Anyway, here's the driver script (which you could execute from an editor if it supports the execution of Python scripts):

import subprocess
import sys

analysis_script = 'data_analysis.py'

file_list = [
    [r"G:\BYU OneDrive_G\OneDrive - BYU Office 365\BYU\===Price lab===\Coding\\1023-CD+HD +multi rep\\1023-input_python_test.csv",
     r"G:\BYU OneDrive_G\OneDrive - BYU Office 365\BYU\===Price lab===\Coding\\1023-CD+HD +multi rep\\1026-CDtest_output.csv"
    ],
    [r"G:\BYU OneDrive_G\OneDrive - BYU Office 365\BYU\===Price lab===\Coding\\1023-CD+HD +multi rep\\1036-input_python_test.csv",
     r"G:\BYU OneDrive_G\OneDrive - BYU Office 365\BYU\===Price lab===\Coding\\1023-CD+HD +multi rep\\1042-CDtest_output.csv"
    ],
    # etc ...
]

for infile, outfile in file_list:
    # Note: It's important to put double quotes around everything in case they
    # have embedded space characters in them.
    command = '"%s" "%s" "%s" "%s"' % (sys.executable,      # command
                                       analysis_script,     # argv[0]
                                       infile,              # argv[1]
                                       outfile)             # argv[2]
    subprocess.Popen(command)  # Run script and pass it the files.

print('Done')

For it to work you'll also need to have something like the following near the beginning of the data analysis script and remove the hard-coded input and output files names it's currently using.

Here's an example of what needs to be added at the beginning:

import sys

try:
    infile_locationAndName = sys.argv[1]
    outfile_locationAndName =  sys.argv[2]
except IndexError:
    print('ERROR: wrong number of command-line arguments passed')
    print('  Usage: "{}" <input file name> <output file name>'.format(
            os.path.basename(__file__)))
    raise RuntimeError('Missing two required command-line arguments')

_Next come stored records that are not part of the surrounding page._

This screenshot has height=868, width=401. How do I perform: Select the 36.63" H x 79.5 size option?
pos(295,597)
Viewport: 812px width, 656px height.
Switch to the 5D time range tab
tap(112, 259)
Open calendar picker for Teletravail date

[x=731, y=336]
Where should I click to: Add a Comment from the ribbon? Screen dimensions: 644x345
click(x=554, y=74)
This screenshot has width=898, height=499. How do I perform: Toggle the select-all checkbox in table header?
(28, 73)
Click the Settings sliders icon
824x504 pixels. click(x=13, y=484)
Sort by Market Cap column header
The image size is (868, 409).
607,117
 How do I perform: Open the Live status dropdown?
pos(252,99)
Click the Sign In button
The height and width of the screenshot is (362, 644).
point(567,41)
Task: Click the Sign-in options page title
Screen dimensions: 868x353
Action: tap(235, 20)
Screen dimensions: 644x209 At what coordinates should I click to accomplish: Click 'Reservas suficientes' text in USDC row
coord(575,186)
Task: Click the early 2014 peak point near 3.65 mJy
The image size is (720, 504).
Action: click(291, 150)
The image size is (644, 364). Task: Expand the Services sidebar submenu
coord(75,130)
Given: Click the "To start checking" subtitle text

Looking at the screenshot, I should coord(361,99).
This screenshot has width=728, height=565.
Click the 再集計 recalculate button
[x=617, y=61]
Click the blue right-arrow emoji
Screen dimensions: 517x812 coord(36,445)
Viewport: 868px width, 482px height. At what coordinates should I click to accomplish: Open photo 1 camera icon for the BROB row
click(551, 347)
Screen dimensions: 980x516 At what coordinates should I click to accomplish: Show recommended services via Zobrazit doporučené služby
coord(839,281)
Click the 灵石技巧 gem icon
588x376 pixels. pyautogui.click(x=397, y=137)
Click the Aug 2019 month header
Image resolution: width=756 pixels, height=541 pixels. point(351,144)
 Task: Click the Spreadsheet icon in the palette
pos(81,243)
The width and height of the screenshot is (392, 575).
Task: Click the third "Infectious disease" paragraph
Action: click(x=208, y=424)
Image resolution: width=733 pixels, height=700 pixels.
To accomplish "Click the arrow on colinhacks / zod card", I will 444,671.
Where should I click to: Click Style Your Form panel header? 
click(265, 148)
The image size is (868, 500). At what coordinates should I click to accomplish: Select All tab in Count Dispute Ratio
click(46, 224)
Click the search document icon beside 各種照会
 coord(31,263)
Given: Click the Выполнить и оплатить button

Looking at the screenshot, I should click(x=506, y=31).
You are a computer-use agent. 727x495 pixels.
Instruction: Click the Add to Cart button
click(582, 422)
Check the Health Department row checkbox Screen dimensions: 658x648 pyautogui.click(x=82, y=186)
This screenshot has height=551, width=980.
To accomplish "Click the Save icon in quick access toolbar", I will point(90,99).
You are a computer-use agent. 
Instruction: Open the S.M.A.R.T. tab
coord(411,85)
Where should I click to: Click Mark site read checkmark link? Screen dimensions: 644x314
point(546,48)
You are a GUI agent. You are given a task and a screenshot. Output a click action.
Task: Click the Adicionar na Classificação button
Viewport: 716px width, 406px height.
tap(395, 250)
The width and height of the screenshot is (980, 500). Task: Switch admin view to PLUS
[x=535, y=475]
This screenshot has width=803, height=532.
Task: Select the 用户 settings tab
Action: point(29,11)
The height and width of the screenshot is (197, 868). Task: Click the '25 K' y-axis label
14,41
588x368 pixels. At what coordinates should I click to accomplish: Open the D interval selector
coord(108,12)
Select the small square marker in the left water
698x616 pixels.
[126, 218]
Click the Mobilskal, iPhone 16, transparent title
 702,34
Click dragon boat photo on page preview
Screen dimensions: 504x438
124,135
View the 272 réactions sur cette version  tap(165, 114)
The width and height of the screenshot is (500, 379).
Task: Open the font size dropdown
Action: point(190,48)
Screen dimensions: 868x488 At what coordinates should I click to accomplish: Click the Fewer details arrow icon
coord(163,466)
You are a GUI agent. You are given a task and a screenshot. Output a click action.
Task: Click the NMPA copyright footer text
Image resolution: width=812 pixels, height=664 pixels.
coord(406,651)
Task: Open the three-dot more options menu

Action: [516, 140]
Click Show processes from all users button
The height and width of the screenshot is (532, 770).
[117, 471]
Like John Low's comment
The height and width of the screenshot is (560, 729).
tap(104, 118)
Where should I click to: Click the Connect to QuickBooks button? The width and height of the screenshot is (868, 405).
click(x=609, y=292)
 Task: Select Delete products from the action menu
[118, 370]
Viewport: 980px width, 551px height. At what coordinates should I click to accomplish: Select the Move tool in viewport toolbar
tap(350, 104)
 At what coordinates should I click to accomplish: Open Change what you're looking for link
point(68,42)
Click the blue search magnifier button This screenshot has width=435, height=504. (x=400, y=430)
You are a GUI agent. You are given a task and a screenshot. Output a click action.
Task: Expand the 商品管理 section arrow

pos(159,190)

# Rest of the (modified) data analysis script ...

Answer 2

If you are on linux or mac you can use a bash script. eg inside a .sh file:

python script1.py
python script2.py
...

then run on a terminal bash yourfile.sh

Answer 3

import os
os.system(python3 <file> <arg1> <arg2> <arg3>)

The first script will not close until the last script has finished executing, but this should not be a problem, because it is single threaded.